§ Information provided:
-*-

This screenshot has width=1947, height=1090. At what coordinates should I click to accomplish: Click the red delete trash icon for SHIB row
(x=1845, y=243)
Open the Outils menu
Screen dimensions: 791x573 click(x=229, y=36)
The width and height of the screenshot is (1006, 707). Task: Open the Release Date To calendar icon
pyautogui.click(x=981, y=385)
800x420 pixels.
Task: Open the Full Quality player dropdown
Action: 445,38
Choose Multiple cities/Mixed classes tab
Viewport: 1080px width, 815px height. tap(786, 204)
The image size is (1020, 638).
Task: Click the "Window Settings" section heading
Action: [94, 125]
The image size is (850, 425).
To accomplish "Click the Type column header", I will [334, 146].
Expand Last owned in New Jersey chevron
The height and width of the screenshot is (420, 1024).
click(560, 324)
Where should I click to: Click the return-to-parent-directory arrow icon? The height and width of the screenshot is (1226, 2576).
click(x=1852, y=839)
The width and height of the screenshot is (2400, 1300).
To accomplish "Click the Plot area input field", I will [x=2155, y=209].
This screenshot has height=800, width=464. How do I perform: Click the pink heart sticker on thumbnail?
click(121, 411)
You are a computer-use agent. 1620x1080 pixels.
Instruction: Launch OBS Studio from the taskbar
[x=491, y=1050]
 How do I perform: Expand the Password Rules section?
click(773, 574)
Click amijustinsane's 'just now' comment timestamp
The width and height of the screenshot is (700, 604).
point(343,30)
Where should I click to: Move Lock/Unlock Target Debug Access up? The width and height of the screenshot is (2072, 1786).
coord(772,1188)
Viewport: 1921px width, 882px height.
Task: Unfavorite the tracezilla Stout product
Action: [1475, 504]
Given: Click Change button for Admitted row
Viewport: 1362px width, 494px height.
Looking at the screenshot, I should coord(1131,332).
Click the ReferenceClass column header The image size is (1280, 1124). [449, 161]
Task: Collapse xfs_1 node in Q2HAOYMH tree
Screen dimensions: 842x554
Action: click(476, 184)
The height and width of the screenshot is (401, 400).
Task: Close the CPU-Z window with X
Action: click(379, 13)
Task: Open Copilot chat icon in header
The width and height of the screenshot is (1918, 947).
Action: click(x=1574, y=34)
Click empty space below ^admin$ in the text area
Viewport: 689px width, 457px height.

-*-

§ What you will do:
Arrange the material above as a Markdown table with the columns Row and Entry, giving each nonblank line its own numbered row.

§ Reply:
| Row | Entry |
|---|---|
| 1 | This screenshot has width=1947, height=1090. At what coordinates should I click to accomplish: Click the red delete trash icon for SHIB row |
| 2 | (x=1845, y=243) |
| 3 | Open the Outils menu |
| 4 | Screen dimensions: 791x573 click(x=229, y=36) |
| 5 | The width and height of the screenshot is (1006, 707). Task: Open the Release Date To calendar icon |
| 6 | pyautogui.click(x=981, y=385) |
| 7 | 800x420 pixels. |
| 8 | Task: Open the Full Quality player dropdown |
| 9 | Action: 445,38 |
| 10 | Choose Multiple cities/Mixed classes tab |
| 11 | Viewport: 1080px width, 815px height. tap(786, 204) |
| 12 | The image size is (1020, 638). |
| 13 | Task: Click the "Window Settings" section heading |
| 14 | Action: [94, 125] |
| 15 | The image size is (850, 425). |
| 16 | To accomplish "Click the Type column header", I will [334, 146]. |
| 17 | Expand Last owned in New Jersey chevron |
| 18 | The height and width of the screenshot is (420, 1024). |
| 19 | click(560, 324) |
| 20 | Where should I click to: Click the return-to-parent-directory arrow icon? The height and width of the screenshot is (1226, 2576). |
| 21 | click(x=1852, y=839) |
| 22 | The width and height of the screenshot is (2400, 1300). |
| 23 | To accomplish "Click the Plot area input field", I will [x=2155, y=209]. |
| 24 | This screenshot has height=800, width=464. How do I perform: Click the pink heart sticker on thumbnail? |
| 25 | click(121, 411) |
| 26 | You are a computer-use agent. 1620x1080 pixels. |
| 27 | Instruction: Launch OBS Studio from the taskbar |
| 28 | [x=491, y=1050] |
| 29 |  How do I perform: Expand the Password Rules section? |
| 30 | click(773, 574) |
| 31 | Click amijustinsane's 'just now' comment timestamp |
| 32 | The width and height of the screenshot is (700, 604). |
| 33 | point(343,30) |
| 34 | Where should I click to: Move Lock/Unlock Target Debug Access up? The width and height of the screenshot is (2072, 1786). |
| 35 | coord(772,1188) |
| 36 | Viewport: 1921px width, 882px height. |
| 37 | Task: Unfavorite the tracezilla Stout product |
| 38 | Action: [1475, 504] |
| 39 | Given: Click Change button for Admitted row |
| 40 | Viewport: 1362px width, 494px height. |
| 41 | Looking at the screenshot, I should coord(1131,332). |
| 42 | Click the ReferenceClass column header The image size is (1280, 1124). [449, 161] |
| 43 | Task: Collapse xfs_1 node in Q2HAOYMH tree |
| 44 | Screen dimensions: 842x554 |
| 45 | Action: click(476, 184) |
| 46 | The height and width of the screenshot is (401, 400). |
| 47 | Task: Close the CPU-Z window with X |
| 48 | Action: click(379, 13) |
| 49 | Task: Open Copilot chat icon in header |
| 50 | The width and height of the screenshot is (1918, 947). |
| 51 | Action: click(x=1574, y=34) |
| 52 | Click empty space below ^admin$ in the text area |
| 53 | Viewport: 689px width, 457px height. |